If we’ve made mistakes – large, small, we’ve all made them – we shouldn’t see that as something that gives us less to fight for now. Our purity is not worth less if we’ve done things we now wish we hadn’t. And if we’ve suffered outright crimes that we weren’t able to successfully resist, that doesn’t in any way detract from our innocence in the Lord’s eyes. We are not damaged goods. And we have no less to fight for.

The concept of purity that says “If you’re a lollipop that’s already been licked, what do you have left to protect?” is completely antithetical to what God says about purity. Purity is not an innate, inborn quality that another person can steal or sully. It’s also not something we have finite amounts of that can be all used up. Purity is something Christ works in our naturally impure hearts, as He takes us through His refining forge of tests and trials (James 1:2-4, James 1:12-15, 1 Pet. 1:6-7). As we deal with men (of any kind), we need to be not so much focused on protecting some kind of natural “purity” we are assumed to have been born with, as on the attaining of purity through faithfulness in those very messy situations as Christ leads us through them.

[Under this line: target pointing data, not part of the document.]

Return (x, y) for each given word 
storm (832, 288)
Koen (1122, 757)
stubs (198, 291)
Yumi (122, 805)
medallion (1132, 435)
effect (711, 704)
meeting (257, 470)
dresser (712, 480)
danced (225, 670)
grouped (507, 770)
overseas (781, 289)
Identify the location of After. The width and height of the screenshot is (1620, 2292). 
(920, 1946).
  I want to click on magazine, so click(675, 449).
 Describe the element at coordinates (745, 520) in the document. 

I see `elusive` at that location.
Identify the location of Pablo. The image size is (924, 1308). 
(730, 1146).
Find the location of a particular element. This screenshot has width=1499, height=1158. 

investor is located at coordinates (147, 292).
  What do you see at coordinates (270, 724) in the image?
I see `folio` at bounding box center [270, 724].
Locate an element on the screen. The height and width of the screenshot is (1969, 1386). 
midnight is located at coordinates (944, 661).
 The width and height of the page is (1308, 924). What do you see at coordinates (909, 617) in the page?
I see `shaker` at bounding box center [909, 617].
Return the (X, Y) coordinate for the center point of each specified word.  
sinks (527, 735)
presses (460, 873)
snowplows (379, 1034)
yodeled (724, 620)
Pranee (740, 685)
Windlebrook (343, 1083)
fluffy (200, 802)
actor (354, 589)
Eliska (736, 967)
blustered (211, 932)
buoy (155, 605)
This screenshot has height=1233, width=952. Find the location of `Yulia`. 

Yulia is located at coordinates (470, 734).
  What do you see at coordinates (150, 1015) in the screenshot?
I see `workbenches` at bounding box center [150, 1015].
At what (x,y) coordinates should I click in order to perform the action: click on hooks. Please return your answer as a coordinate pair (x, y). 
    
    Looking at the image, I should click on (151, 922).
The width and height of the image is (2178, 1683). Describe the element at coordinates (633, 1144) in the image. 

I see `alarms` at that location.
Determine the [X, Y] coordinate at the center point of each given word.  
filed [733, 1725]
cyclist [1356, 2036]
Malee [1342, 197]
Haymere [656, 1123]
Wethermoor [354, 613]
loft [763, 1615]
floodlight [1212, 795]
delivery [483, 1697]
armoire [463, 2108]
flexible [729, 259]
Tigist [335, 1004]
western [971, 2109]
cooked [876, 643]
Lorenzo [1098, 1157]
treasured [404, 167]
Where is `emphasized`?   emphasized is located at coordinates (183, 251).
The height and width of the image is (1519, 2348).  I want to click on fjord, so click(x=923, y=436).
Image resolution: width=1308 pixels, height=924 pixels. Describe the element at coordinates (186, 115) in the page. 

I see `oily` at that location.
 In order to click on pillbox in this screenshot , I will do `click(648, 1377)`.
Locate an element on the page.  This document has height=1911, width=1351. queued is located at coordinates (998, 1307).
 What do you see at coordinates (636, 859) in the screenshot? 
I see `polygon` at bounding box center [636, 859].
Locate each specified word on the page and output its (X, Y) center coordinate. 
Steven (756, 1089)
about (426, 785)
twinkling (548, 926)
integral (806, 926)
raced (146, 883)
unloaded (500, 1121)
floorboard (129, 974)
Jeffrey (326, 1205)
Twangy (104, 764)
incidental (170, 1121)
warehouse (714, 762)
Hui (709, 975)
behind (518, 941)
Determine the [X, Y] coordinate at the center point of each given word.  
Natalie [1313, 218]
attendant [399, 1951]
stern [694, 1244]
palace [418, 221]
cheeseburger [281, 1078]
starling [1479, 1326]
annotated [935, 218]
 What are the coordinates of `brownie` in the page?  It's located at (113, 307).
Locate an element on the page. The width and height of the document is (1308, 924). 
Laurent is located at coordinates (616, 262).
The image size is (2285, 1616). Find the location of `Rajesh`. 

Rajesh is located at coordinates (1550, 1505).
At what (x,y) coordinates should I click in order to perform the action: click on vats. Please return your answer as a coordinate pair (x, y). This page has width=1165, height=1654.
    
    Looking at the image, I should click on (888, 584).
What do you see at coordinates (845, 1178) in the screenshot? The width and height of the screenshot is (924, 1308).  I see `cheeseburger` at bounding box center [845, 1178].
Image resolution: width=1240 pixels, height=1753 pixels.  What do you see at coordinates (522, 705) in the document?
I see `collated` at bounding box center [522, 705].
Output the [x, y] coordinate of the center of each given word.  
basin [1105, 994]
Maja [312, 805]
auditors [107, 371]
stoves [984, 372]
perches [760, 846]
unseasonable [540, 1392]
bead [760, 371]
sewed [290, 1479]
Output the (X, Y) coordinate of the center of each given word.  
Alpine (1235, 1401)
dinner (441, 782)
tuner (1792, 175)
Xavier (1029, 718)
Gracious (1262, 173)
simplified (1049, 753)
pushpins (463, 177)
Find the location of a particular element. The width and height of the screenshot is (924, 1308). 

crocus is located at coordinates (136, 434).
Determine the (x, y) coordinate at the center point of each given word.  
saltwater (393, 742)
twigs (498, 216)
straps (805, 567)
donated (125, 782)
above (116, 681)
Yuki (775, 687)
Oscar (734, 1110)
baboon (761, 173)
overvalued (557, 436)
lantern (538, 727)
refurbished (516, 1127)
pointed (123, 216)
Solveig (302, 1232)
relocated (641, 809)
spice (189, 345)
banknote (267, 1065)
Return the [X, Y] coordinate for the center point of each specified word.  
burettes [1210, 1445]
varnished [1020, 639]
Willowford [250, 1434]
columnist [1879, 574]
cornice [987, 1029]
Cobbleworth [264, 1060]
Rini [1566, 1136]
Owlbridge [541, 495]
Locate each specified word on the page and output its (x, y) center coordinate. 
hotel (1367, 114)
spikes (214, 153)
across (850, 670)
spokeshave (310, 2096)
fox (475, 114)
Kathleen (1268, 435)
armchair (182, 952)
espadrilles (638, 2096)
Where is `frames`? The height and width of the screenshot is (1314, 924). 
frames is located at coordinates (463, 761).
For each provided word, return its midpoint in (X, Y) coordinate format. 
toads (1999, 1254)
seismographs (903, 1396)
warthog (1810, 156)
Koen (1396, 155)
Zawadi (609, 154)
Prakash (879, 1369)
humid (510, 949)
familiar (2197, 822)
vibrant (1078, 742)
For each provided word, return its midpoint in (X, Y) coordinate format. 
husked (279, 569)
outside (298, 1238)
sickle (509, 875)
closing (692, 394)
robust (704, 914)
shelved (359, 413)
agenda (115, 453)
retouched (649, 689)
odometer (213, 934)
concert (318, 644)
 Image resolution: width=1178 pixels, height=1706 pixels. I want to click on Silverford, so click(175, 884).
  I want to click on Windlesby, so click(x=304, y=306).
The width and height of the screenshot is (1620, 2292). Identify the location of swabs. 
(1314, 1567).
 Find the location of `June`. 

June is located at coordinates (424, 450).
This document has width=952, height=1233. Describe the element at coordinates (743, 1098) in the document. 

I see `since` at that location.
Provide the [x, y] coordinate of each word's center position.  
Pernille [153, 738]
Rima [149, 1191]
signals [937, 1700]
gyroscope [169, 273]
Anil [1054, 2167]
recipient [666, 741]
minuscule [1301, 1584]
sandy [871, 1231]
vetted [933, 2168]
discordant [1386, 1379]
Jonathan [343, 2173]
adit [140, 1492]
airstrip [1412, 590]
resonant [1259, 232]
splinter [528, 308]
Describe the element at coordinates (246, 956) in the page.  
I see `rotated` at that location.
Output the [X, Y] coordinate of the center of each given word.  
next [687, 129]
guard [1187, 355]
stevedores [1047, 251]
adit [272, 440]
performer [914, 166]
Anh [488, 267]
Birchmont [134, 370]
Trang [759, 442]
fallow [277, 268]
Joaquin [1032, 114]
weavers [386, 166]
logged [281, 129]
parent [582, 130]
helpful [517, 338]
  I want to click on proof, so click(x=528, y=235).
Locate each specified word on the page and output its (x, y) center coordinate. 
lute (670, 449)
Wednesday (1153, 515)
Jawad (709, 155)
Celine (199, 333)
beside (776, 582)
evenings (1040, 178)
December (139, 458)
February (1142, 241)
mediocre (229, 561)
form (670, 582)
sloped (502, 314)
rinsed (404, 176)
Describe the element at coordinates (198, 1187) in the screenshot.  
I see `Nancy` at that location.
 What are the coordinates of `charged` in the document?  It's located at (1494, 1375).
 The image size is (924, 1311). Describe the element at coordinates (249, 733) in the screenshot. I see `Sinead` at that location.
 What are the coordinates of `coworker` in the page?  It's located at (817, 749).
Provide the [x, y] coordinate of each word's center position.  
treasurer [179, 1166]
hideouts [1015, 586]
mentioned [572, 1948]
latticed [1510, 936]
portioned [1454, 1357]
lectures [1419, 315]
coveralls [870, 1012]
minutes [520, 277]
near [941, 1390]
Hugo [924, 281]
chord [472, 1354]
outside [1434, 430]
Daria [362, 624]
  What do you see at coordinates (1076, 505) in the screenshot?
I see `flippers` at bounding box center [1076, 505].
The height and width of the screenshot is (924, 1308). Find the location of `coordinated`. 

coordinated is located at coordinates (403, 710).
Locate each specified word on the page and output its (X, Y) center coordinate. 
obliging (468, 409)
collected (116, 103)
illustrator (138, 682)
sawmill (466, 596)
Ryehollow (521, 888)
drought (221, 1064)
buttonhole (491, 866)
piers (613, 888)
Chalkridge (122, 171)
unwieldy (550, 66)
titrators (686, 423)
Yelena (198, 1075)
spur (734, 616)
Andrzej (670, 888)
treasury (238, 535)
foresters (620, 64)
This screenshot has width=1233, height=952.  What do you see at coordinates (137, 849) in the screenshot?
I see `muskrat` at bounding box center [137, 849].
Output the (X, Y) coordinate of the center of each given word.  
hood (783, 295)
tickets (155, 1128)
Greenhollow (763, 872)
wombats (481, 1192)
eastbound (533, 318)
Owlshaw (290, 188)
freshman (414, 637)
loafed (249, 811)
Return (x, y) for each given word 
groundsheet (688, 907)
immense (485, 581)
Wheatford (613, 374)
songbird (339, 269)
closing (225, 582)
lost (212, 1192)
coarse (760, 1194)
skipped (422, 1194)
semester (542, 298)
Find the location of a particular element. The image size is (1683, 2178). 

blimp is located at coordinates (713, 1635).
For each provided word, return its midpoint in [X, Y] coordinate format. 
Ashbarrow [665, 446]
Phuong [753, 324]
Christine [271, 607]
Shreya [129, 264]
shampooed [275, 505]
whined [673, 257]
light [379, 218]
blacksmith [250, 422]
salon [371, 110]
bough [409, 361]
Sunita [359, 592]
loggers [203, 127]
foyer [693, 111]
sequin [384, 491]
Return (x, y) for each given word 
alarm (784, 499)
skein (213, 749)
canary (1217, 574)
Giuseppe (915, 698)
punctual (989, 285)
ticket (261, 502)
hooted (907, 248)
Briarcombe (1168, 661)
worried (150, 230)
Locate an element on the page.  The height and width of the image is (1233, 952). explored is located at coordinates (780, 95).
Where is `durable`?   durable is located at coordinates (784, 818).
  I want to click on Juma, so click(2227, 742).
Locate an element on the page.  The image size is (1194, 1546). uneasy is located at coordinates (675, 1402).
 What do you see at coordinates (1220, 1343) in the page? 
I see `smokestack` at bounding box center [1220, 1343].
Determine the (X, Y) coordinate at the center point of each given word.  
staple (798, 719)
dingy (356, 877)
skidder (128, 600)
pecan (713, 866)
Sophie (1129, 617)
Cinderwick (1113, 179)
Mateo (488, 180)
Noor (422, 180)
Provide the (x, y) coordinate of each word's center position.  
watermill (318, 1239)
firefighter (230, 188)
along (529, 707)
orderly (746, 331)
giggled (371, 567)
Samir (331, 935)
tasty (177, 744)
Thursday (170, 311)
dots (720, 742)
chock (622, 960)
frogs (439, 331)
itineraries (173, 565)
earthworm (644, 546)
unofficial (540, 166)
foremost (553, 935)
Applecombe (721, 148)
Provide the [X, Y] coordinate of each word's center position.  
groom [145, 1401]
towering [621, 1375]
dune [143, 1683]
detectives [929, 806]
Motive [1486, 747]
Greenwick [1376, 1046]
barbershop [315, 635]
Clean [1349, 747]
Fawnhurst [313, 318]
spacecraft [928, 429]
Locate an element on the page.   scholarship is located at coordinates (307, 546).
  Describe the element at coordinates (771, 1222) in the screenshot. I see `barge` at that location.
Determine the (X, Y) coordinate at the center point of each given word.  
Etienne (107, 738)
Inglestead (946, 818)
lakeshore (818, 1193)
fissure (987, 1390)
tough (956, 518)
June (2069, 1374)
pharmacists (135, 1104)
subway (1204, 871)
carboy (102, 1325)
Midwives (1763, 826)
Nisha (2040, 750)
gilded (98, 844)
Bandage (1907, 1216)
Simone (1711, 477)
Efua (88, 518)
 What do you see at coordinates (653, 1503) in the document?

In Ephesians 5, we see that even Jesus’ own Bride was not naturally pure. She had to be sanctified and cleansed “by the washing of water with the word” (Eph. 5:26) before she was ready to be presented before her Groom. In King David, we see a heart that was already “after God’s own heart,” but which still called out, “Create in me a clean heart, O God, and renew a right spirit within me” (Psa. 51:10)“Wash me, and I shall be whiter than snow.” (Psa. 51:7)

When we hear the phrase “a virtuous woman,” as we looked at in Part 4, many of us think God is describing a woman who’s pious, chaste, and unspotted. However, the Hebrew word for “virtuous” that God chose to describe His ideal woman in Proverbs 31 means something more like valorous, strong, powerful, and mighty in battle. The woman’s “virtue” has nothing to do with her past – it has everything to do with what she’s fighting for now. A virtuous woman is a woman who fights for righteousness against the sin without and the sin within. A clean woman is a woman who has been and is being washed clean by Christ’s blood and the water of the Word. A pure woman is a woman who is being purified from her own internal sin tested, matured, and refined by fire. The good news is: if we are His, He is using even the ugliest situations in our lives to work these things in us.

On our own, no amount of natural power, beauty, intelligence, or confidence can give us the strength to resist evil and fight for righteousness. Feminist mantras can’t give us this. Women’s marches can’t give us this. Even the #MeToo movement and the world’s sympathetic ear can’t give us this. Only God can give us this. Let us turn whole-heartedly to Him as our Maker, Defender, Redeemer, Friend, Comforter, Counselor, and Dread Champion (Jer. 20:11)… and prepare ourselves to fight the good fight through whatever tests He has coming.